Rent or Buy?
The idea of renting sounds good—monthly payments are cheaper than purchasing, and you can walk away if it doesn’t work out.
That is exactly what your student is thinking: “Hey, I can quit this any time, it’s not mine.”
No, I’m not a fan of renting. There is a very real difference in students who picked out an instrument themselves and own the instrument versus those who rent one. I ran a community school of the arts for thirteen years and saw this over and over.The real down side of renting is that, when you add up the costs, you pay two to four times than the cost of an outright purchase.
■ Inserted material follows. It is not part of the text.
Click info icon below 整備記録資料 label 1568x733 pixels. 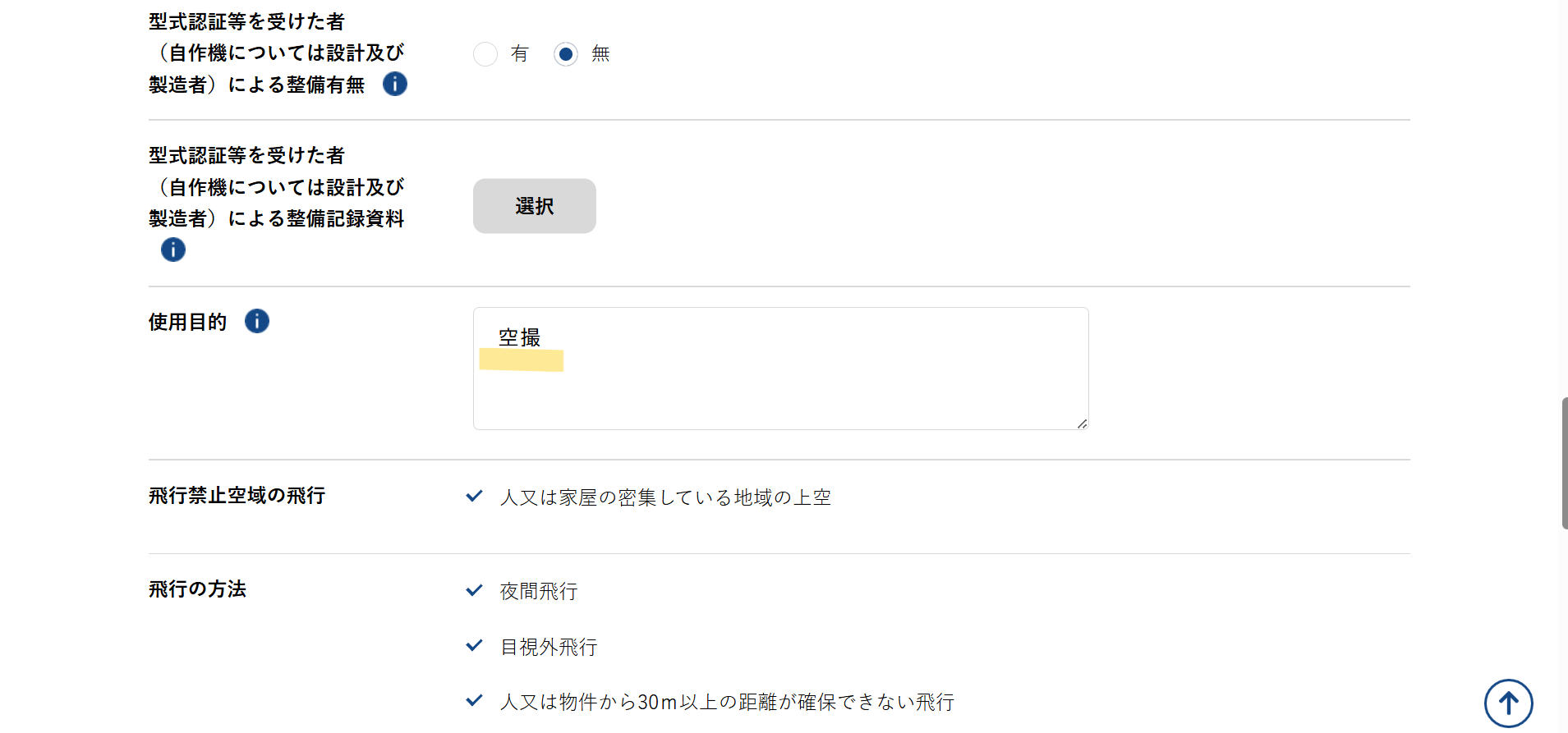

No fooling on that one--I just searched "rent a student flute" and got the price of $280 for nine months. Take a look at our student flutes. We have several below $200...and the shipping is free!
It is also common for many music stores to rent instruments that have been returned, so your instrument is not really new. If you don’t establish that fact up front, you will end up paying for a new instrument but not getting one. Three years later, when the contract is paid off, who remembers?They also dangle “free repairs” as a benefit to you. It is highly unlikely that you will need many repairs. I prefer to have my students (all of them – owners and renters) take broken instruments to our local music store where the owner will fix it and get it back in a day or less. He is a great repairman, so I know it is fixed correctly and my student doesn’t miss band or practicing. The average wait for rental repairs from the contract music stores where I live is two weeks—way too long for a student to wait.
What do you do if the worst happens and your student quits or changes instruments? You own a good-quality instrument that you can sell or trade in on another instrument.
Some band and music departments keep listings of instruments for sale, you can take out a newspaper ad, put a free ad on Craigslist, or put up notices in the grocery stores and laundromats. The demand is highest for beginner instruments, so they are easiest to sell. The most demand is in the early fall, as that is when most band programs start their fifth or sixth grade beginners.